Transformers: Getting started with the new 'FeatureExtractionPipeline' feature

Created on 13 Jan 2020 · 4Comments · Source: huggingface/transformers

Hi,

At the moment I'm trying to extract features of the second last layer using the "run_lm_finetuning.py" script in combination with the setting "output_hidden_sates=True".

I'm wondering if this new FeatureExtractionPipeline feature would be a good alternative and how to get started using this new feature. I have been trying to read the documentation and so far I have figured out I should do something along the lines of:

from transformers import pipeline
nlp = pipeline('feature-extraction', model='', config='', tokenizer='', binary_output=True,)

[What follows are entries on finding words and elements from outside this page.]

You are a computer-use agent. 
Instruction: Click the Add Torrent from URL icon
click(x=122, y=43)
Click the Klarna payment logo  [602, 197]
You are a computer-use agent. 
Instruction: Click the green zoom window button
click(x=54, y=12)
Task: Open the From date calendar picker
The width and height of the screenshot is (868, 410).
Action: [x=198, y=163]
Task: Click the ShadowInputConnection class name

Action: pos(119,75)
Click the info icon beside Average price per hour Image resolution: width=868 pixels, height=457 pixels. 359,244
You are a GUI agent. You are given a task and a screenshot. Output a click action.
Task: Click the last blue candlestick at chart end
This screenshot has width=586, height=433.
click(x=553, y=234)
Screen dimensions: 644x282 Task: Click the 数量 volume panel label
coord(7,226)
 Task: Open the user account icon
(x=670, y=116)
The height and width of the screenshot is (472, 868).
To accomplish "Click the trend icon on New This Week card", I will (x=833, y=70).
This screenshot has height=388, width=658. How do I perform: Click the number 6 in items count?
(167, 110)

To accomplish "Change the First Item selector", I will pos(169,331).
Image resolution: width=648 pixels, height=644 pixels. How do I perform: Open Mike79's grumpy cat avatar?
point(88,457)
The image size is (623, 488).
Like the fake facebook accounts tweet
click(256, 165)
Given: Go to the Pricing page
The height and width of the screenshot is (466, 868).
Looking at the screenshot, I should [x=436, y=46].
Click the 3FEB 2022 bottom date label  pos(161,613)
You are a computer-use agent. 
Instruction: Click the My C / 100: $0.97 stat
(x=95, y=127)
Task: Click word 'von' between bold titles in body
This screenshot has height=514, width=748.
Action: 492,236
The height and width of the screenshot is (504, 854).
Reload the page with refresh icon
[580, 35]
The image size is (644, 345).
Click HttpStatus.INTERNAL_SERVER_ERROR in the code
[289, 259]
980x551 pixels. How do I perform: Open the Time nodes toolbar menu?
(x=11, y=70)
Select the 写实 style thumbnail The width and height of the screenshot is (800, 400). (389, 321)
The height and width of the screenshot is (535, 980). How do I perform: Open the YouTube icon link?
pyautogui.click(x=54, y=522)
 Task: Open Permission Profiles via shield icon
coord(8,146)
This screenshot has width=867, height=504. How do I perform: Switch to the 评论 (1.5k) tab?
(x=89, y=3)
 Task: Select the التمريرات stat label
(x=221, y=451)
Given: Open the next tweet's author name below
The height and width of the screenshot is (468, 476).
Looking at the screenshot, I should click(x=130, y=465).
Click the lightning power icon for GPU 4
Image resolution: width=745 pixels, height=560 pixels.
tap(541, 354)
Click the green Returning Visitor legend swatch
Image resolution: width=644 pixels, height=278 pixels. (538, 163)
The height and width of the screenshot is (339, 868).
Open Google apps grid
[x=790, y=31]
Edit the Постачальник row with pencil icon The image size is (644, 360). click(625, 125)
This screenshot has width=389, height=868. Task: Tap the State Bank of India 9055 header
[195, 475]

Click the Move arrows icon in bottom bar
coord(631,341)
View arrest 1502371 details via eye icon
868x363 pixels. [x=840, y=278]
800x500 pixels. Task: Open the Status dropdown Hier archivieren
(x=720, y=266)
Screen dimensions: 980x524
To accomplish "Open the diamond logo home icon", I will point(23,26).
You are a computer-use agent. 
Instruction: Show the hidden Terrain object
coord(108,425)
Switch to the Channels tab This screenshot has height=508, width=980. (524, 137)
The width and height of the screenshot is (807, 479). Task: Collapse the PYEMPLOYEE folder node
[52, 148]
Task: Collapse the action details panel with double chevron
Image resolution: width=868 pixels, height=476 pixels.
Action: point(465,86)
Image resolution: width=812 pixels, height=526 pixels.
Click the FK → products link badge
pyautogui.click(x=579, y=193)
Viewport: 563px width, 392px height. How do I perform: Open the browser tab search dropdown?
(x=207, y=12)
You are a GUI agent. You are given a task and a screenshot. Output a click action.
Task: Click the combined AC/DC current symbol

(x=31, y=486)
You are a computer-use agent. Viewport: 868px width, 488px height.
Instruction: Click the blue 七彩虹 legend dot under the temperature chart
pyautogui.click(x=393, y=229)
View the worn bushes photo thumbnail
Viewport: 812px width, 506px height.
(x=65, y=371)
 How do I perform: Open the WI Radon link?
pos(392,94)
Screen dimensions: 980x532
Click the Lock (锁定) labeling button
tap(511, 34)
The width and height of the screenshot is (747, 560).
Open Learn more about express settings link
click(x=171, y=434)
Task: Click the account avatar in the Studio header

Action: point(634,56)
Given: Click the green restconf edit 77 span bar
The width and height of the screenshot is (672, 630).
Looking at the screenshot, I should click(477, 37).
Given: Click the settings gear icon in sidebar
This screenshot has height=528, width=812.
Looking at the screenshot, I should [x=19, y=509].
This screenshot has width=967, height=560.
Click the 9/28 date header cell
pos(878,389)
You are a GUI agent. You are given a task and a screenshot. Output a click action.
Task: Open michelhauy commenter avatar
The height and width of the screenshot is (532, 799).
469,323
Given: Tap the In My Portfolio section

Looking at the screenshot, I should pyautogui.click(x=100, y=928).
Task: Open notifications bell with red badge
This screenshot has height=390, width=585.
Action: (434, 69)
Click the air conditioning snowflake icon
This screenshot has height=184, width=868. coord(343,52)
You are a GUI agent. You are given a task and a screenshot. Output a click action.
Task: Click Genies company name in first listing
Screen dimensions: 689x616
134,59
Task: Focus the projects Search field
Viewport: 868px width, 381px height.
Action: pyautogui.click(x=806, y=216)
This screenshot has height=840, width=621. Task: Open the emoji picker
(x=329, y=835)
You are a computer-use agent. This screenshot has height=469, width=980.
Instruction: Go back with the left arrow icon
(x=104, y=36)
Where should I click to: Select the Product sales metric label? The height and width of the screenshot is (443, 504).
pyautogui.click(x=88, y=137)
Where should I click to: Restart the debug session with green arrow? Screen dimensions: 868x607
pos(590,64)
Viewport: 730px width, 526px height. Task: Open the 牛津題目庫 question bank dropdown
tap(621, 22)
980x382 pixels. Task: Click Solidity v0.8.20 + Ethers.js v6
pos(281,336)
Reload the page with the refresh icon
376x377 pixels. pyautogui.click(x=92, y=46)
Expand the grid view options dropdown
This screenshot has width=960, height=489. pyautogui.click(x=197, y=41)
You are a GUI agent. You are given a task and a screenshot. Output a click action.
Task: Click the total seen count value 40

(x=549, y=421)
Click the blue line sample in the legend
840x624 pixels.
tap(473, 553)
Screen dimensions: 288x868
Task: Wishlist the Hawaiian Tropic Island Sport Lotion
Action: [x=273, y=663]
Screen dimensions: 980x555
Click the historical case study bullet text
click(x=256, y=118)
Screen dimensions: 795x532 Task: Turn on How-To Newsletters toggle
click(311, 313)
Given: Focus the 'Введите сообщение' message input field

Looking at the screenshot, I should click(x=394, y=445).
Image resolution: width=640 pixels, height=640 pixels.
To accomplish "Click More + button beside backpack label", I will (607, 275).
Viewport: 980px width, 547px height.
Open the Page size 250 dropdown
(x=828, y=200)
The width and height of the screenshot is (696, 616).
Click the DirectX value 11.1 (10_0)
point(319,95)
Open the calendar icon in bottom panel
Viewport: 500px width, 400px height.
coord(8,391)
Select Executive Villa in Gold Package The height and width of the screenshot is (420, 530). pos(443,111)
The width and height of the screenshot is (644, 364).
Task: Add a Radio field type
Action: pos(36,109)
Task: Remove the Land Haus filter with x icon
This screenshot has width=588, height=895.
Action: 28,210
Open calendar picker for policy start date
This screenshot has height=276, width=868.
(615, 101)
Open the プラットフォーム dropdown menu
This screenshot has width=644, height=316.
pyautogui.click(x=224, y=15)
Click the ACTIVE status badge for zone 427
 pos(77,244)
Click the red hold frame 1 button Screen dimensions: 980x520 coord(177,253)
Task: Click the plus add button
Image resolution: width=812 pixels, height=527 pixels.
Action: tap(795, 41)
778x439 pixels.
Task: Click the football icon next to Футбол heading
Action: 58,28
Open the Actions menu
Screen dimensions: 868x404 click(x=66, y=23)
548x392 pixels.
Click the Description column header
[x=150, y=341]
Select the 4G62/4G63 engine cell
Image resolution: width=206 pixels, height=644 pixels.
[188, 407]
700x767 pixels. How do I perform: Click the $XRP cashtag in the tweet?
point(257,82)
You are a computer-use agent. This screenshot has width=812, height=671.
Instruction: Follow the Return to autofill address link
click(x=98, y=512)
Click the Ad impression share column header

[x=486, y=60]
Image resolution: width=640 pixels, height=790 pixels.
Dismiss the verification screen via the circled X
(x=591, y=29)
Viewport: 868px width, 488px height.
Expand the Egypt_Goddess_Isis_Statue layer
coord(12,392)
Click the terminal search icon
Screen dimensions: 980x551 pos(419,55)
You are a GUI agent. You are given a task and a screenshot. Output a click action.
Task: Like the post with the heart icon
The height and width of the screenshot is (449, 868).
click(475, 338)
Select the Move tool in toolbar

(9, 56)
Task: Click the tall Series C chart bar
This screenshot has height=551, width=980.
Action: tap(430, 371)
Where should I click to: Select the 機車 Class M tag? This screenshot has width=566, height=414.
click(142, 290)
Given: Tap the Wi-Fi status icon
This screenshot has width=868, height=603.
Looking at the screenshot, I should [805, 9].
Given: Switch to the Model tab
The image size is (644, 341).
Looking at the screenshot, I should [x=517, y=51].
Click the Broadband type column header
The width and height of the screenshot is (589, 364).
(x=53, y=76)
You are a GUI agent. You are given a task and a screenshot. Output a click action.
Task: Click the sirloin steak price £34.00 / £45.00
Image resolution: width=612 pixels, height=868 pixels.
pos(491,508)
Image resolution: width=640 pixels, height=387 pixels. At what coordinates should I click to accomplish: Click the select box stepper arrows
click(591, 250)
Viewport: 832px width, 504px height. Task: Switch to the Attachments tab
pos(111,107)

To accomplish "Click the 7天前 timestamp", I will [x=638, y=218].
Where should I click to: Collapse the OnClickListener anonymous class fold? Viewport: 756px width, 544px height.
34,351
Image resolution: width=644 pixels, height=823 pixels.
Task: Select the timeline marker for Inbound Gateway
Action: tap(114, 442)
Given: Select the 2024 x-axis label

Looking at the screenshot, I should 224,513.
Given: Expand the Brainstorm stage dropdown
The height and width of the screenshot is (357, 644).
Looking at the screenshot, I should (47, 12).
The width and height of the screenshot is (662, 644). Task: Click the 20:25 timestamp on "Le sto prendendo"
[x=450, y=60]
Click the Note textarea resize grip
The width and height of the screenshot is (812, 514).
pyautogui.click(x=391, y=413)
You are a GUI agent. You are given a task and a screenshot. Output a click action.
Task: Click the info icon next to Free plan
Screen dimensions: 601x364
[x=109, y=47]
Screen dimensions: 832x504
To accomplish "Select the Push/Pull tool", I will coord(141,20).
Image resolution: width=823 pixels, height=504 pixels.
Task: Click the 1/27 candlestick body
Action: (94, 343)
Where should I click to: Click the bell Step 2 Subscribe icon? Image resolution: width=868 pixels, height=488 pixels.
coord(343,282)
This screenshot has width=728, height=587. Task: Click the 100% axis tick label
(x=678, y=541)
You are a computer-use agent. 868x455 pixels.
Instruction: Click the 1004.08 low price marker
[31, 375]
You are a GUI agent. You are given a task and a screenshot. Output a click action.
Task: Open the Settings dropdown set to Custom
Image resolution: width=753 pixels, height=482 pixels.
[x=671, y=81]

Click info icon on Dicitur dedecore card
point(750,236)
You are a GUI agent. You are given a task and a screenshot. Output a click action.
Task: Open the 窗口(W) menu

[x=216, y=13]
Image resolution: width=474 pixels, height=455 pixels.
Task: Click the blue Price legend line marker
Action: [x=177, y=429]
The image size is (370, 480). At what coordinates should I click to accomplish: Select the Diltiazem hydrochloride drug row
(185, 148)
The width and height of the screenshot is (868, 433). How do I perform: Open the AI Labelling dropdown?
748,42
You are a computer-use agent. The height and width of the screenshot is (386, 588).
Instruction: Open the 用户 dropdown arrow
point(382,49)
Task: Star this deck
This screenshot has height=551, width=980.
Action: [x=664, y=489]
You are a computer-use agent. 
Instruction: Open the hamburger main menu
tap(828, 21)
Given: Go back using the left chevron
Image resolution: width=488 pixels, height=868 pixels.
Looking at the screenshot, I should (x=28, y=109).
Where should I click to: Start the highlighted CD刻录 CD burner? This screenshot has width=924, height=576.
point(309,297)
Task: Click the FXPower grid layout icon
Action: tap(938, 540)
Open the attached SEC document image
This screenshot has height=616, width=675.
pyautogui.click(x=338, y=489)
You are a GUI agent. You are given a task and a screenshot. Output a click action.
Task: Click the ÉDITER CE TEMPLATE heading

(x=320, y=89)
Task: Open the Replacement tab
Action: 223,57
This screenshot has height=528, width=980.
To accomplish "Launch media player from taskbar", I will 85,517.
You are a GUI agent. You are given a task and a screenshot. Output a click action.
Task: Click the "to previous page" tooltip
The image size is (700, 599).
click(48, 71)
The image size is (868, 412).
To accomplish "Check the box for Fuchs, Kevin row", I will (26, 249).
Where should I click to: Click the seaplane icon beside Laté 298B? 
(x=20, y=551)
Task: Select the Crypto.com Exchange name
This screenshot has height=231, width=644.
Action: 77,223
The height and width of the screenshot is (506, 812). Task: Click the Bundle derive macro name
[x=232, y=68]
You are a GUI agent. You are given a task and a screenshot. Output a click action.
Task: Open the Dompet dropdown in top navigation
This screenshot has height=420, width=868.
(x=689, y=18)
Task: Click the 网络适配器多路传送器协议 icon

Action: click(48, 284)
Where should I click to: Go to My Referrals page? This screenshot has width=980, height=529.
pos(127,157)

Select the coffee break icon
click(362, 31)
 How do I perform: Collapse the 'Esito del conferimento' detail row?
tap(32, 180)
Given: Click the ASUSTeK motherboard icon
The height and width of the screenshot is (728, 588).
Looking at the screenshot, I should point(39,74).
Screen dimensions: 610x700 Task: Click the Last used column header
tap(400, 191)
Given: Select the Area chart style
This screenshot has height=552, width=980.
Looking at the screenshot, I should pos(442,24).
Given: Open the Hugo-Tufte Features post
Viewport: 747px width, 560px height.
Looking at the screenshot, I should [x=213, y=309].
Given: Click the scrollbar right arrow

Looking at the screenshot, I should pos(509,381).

I'm pretty sure I'm missing some important parameters and details however. For example the input and output parameter. Only looking at the code alone makes me a little puzzled at the moment since I'm not very proficient yet with Python and Pytorch and the official documentation has not much documentation and examples on this new feature yet.

Can someone please help me get started using this new feature by giving some good example and point towards some important parameters to get started?

Pipeline

Source

Stuffooh

Most helpful comment

@gsasikiran, check out spacyface.

leungi on 1 Feb 2020

👍2

All 4 comments

@Stuffooh, the following is based on my understanding and experiment.

The default params for nlp = pipeline('feature-extraction') uses distilbert-base-uncased for both the model and tokenizer.

The nlp object takes as input a sentence and output token-level vectors; note that token-level doesn't necessarily equal word-level since BERT uses WordPiece tokenization. Below are examples to show this.

sent = nlp("This is a dog.")

# get length of output
print(len(sent[0]))
> 7

# it is seven because there's a [CLS] and [SEP] token added to the start and end of sentence, and the full stop `.` counts as a token.

sent = nlp("This is a untrained dog.")

# get length of output
print(len(sent[0]))
> 10

# similar to above example, with the addition of the word `untrained`, which in this case is broken up into three sub-pieces (tokens)

leungi on 14 Jan 2020

👍1

@leungi What I'm wondering though is how to finetune models using the pipeline feature-extraction. How to finetune 3 epochs with a certain set learning rate for example?

I feel like I am misisng something here. In the run_lm_finetuning.py script for example it is easy and clear to pass all these parameters while outputting the hidden states of the model.

Stuffooh on 16 Jan 2020

@leungi How to visualise the tokens, the embeddings has assigned to?